George W. Bush failed the war test. In building a rationale for the invasion of Iraq, Bush and his advisers “crafted a war of necessity and a war of success” based on the need to destroy Iraq’s weapons of mass destruction and curtail its flirtation with Islamic terrorists. However, Merry writes, “the weapons of mass destruction didn’t exist,” and the connections with terrorists couldn’t be established. The argument of necessity collapsed, and “Bush was diminished in much of public opinion for having crafted a rationale for war that was either disingenuous or carelessly flimsy (I believe the latter).”

Here again, as with LBJ, a reader might wonder just how much responsibility should be assumed by a president’s advisers. Bush seemed to have assembled a first-rate team. Whether they provided first-rate advice is another matter.

With Barack Obama, it’s too early for an assessment. But in late 2011, writes Merry, “President Obama and the country he led seemed to be in a beleaguered state”—with unemployment above 9 percent, economic growth at “negligible levels,” a jittery stock market, and a

looming financial crisis of frightening proportions. All this placed immense pressure on the president, whose job was to lead the country out of these interlocking difficulties. His ability to do so would determine his fate in November 2012. It seemed fair to say the president flubbed his midterm exam and was severely admonished by his instructor. It remained an open question whether he would get passing marks on the finals.
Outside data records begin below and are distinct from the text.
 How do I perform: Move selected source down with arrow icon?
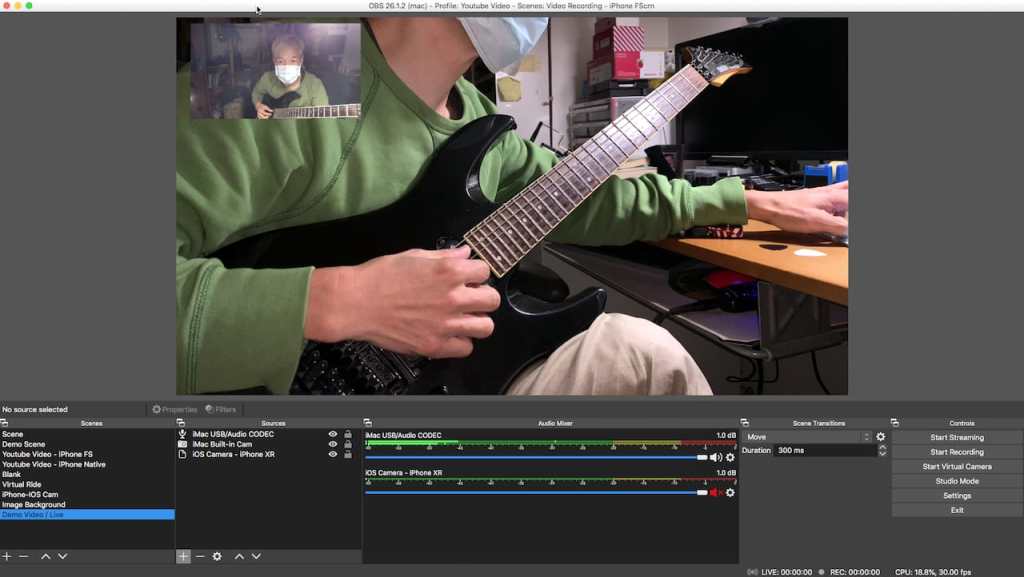coord(256,556)
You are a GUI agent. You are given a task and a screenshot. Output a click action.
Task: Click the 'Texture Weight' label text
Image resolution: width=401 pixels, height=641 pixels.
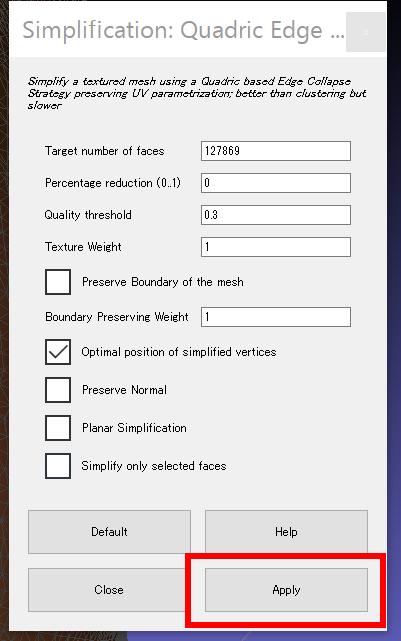tap(83, 247)
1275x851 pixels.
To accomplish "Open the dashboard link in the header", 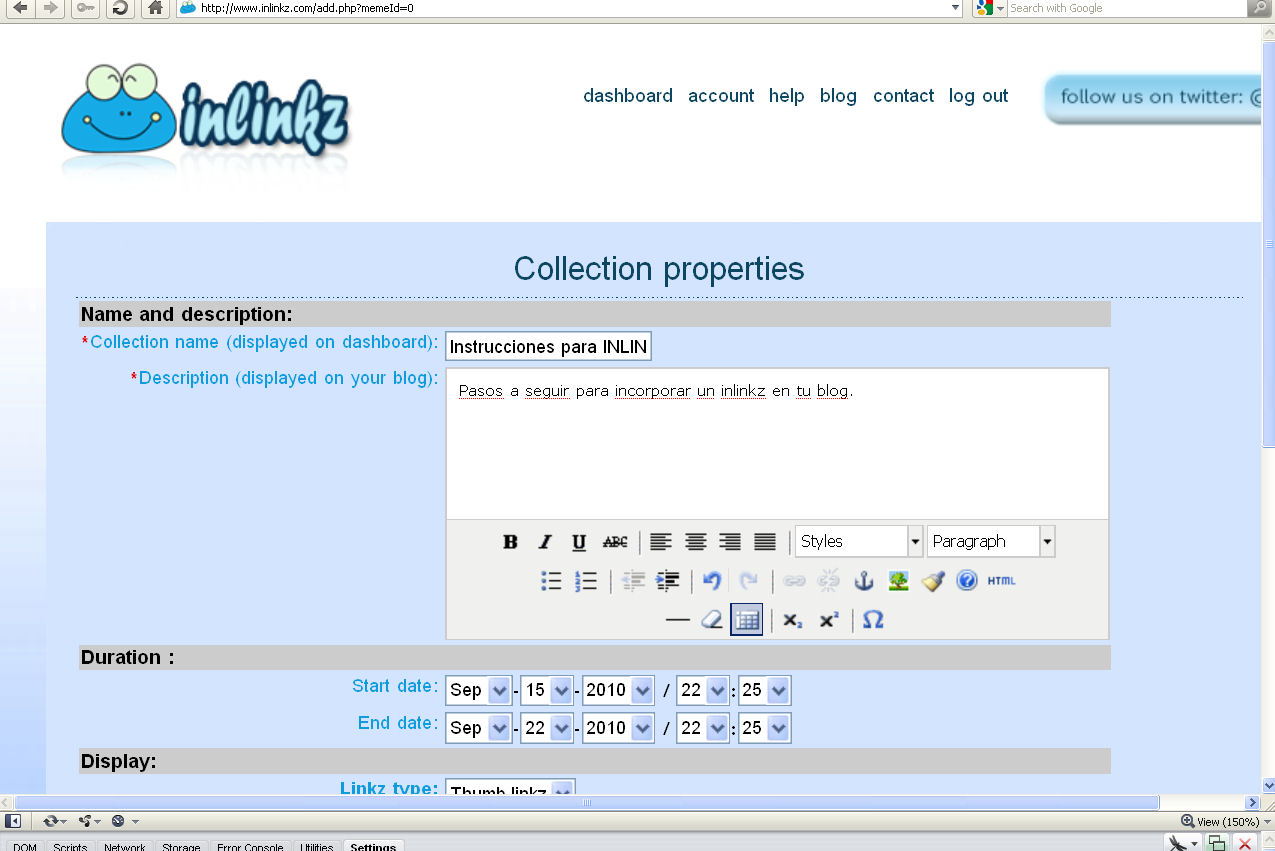I will (x=628, y=96).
Merry’s assessments of our most recent presidents will be of special interest in this election year, when we might be on the verge of another of those tipping points that sharply alter the nation’s course. But his treatment of earlier presidents is also sharp and insightful.

Woodrow Wilson:

A man of sanctimony, Wilson personifies the “split-decision presidents”—those whose successful first terms led to reelection and whose failed second terms ensured they would not be succeeded by a president of their own party. Few presidents were more discredited in voters’ eyes at the end of their tenure.

There was William McKinley,

reacting to events that converged upon him, [leading] America into a new age of imperialism through his “splendid little war” with Spain. Neither the country nor the world would ever be the same.

Or James Buchanan:

Self-centered, devious, dishonest, and cowardly, Old Buck presided over a gathering national crisis that he failed to understand and refused to address. His politics of drift helped render the Civil War unavoidable, and history consistently has him at or near the bottom of the presidential lists.

IN GENERAL, Merry’s ratings don’t differ greatly from the informed historical consensus. At the bottom are Buchanan, Andrew Johnson, Millard Fillmore, Franklin Pierce. Near the top, he creates a category for “Near Greats”—Jefferson, Jackson, Polk among them—and he reassesses those whose standings have fluctuated, like Grant and Eisenhower, frequently because of political and ideological bias. And in at least one case, that of Warren G. Harding, Merry’s approach suggests that a reevaluation, based on the opinions of his electorate, might well be in order.

Merry also suggests new ways of looking at accepted historical interpretations. For instance, he challenges a basic premise underlying Arthur Schlesinger Jr.’s landmark study, The Age of Jackson:

It is not the purpose of this book to sort out arguments for or against particular presidents, but rather to trace their historical standing over time. Jackson requires special treatment for purposes of this discussion…because he represents a pivotal period in our history. Getting him wrong carries a substantial risk of misinterpreting the course of American history. And Schlesinger gets him wrong.

The problem, Merry writes, is that Schlesinger, a liberal Democrat and ardent New Dealer, “began with a mission—to show a connection between Jackson’s politics and those of his great hero, FDR.” However, writes Merry, “The progenitor of Franklin Roosevelt is not Jackson; it is Henry Clay. Jackson represents a separate political tradition, best exemplified in the twentieth century by Ronald Reagan.”

A fascinating observation, neatly redirecting a long-standing current in accepted historical thought, and typical of the informed insights that animate this strongly written and highly readable book.